### GIVEN ENTRIES
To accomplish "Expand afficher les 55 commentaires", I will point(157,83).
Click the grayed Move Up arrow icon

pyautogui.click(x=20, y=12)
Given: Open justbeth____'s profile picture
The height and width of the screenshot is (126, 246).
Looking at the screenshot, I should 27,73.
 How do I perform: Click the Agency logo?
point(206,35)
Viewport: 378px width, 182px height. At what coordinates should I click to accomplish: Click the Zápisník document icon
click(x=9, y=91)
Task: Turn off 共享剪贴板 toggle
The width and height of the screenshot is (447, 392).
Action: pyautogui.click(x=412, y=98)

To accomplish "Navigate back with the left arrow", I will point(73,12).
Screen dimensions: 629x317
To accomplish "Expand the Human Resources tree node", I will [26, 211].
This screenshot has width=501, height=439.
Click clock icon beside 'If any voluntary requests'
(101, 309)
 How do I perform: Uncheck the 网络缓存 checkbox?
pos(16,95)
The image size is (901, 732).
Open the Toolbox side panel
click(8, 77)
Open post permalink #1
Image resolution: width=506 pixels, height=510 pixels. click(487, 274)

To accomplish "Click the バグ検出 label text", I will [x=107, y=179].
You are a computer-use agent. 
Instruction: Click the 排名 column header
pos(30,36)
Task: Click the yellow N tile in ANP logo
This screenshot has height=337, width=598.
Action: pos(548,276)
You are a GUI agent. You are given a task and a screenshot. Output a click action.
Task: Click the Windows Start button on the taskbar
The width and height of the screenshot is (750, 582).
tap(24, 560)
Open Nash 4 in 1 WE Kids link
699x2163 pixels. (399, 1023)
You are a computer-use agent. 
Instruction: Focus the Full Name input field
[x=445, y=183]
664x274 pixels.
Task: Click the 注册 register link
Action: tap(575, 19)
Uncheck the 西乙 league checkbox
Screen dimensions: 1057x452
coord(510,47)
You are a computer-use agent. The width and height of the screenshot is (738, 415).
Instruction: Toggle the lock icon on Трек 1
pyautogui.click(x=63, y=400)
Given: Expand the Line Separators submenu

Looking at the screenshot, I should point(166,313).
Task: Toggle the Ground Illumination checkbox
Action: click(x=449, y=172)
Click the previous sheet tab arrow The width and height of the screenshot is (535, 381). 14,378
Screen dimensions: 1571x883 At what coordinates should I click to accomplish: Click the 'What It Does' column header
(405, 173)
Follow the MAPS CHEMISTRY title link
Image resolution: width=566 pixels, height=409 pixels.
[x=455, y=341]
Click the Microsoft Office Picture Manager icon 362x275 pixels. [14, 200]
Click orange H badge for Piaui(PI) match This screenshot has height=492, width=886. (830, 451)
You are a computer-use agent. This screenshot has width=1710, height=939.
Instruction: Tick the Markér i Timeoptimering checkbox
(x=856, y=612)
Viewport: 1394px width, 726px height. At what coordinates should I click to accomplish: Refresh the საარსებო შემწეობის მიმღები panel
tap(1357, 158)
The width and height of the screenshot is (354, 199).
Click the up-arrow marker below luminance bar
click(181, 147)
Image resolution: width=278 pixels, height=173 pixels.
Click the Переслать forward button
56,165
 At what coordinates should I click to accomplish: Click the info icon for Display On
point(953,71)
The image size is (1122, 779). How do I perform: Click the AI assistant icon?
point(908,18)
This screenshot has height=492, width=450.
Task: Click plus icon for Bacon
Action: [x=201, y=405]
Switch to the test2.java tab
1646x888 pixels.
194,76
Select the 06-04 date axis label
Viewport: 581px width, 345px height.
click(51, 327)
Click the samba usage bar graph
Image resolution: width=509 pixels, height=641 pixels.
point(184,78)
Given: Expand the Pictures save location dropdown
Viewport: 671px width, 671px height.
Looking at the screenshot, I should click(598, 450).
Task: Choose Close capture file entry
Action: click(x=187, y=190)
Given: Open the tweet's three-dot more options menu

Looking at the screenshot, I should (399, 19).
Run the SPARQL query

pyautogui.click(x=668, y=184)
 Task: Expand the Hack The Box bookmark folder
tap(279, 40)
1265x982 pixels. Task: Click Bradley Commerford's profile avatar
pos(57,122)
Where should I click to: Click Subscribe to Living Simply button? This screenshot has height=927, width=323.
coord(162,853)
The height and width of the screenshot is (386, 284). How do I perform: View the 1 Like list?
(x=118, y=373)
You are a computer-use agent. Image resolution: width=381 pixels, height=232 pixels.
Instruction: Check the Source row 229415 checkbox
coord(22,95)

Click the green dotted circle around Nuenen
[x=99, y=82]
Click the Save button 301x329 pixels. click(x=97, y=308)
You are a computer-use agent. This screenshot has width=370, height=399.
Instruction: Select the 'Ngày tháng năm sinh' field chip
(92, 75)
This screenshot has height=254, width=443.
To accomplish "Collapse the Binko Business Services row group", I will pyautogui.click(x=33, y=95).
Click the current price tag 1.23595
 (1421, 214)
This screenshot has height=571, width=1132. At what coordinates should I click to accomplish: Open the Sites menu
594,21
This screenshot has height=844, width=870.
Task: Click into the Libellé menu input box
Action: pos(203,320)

### TASK OBJECTIVE
Pull every line with "computer" from the records.

### WRITTEN SOLUTION
You are a computer-use agent. 
You are a computer-use agent. 
You are a computer-use agent. The width and height of the screenshot is (738, 415).
You are a computer-use agent. This screenshot has width=1710, height=939.
You are a computer-use agent. Image resolution: width=381 pixels, height=232 pixels.
You are a computer-use agent. This screenshot has width=370, height=399.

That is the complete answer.